Stored data entries:

◇ ◇ ◇

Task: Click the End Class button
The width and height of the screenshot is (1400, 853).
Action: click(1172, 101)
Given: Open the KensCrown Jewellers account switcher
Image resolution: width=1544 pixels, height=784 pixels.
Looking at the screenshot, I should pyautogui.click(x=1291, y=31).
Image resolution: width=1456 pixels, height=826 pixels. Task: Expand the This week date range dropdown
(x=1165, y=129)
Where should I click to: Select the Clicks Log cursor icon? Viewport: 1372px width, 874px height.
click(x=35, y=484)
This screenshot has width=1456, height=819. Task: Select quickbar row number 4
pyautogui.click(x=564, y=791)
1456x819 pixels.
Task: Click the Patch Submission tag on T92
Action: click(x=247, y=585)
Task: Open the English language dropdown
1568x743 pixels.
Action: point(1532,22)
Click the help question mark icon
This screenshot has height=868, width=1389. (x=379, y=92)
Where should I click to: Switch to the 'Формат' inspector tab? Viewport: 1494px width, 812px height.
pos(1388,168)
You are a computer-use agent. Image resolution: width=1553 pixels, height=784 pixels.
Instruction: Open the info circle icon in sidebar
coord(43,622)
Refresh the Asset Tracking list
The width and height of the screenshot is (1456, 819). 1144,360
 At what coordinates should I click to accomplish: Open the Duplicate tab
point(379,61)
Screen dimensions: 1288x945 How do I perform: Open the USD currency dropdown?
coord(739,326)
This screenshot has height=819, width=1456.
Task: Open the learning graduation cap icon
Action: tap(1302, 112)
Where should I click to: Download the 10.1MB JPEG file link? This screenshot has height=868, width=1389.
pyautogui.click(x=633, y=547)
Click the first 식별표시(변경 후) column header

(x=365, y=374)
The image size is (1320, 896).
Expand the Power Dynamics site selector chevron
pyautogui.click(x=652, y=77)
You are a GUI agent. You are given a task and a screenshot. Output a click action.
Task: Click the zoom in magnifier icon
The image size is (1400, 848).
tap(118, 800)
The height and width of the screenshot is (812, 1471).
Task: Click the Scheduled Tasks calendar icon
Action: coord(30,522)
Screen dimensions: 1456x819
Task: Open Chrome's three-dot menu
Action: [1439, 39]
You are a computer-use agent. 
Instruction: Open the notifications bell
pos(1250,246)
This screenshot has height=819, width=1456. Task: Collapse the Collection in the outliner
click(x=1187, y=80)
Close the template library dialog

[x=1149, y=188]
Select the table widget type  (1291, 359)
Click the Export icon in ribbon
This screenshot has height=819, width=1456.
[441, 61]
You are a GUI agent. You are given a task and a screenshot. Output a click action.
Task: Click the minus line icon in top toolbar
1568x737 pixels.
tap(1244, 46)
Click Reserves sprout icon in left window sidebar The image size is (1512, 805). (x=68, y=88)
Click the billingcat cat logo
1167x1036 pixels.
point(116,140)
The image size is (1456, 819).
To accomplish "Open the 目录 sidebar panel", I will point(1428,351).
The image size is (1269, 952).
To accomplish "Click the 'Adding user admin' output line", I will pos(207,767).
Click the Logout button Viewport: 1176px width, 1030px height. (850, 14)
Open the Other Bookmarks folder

◇ ◇ ◇

Activity: Each line from the one with "Instruction: Open the info" through the last line of the records must be written out word for word. Include nothing else.

Problem solution:
Instruction: Open the info circle icon in sidebar
coord(43,622)
Refresh the Asset Tracking list
The width and height of the screenshot is (1456, 819). 1144,360
 At what coordinates should I click to accomplish: Open the Duplicate tab
point(379,61)
Screen dimensions: 1288x945 How do I perform: Open the USD currency dropdown?
coord(739,326)
This screenshot has height=819, width=1456.
Task: Open the learning graduation cap icon
Action: tap(1302, 112)
Where should I click to: Download the 10.1MB JPEG file link? This screenshot has height=868, width=1389.
pyautogui.click(x=633, y=547)
Click the first 식별표시(변경 후) column header

(x=365, y=374)
The image size is (1320, 896).
Expand the Power Dynamics site selector chevron
pyautogui.click(x=652, y=77)
You are a GUI agent. You are given a task and a screenshot. Output a click action.
Task: Click the zoom in magnifier icon
The image size is (1400, 848).
tap(118, 800)
The height and width of the screenshot is (812, 1471).
Task: Click the Scheduled Tasks calendar icon
Action: coord(30,522)
Screen dimensions: 1456x819
Task: Open Chrome's three-dot menu
Action: [1439, 39]
You are a computer-use agent. 
Instruction: Open the notifications bell
pos(1250,246)
This screenshot has height=819, width=1456. Task: Collapse the Collection in the outliner
click(x=1187, y=80)
Close the template library dialog

[x=1149, y=188]
Select the table widget type  (1291, 359)
Click the Export icon in ribbon
This screenshot has height=819, width=1456.
[441, 61]
You are a GUI agent. You are given a task and a screenshot. Output a click action.
Task: Click the minus line icon in top toolbar
1568x737 pixels.
tap(1244, 46)
Click Reserves sprout icon in left window sidebar The image size is (1512, 805). (x=68, y=88)
Click the billingcat cat logo
1167x1036 pixels.
point(116,140)
The image size is (1456, 819).
To accomplish "Open the 目录 sidebar panel", I will point(1428,351).
The image size is (1269, 952).
To accomplish "Click the 'Adding user admin' output line", I will pos(207,767).
Click the Logout button Viewport: 1176px width, 1030px height. (850, 14)
Open the Other Bookmarks folder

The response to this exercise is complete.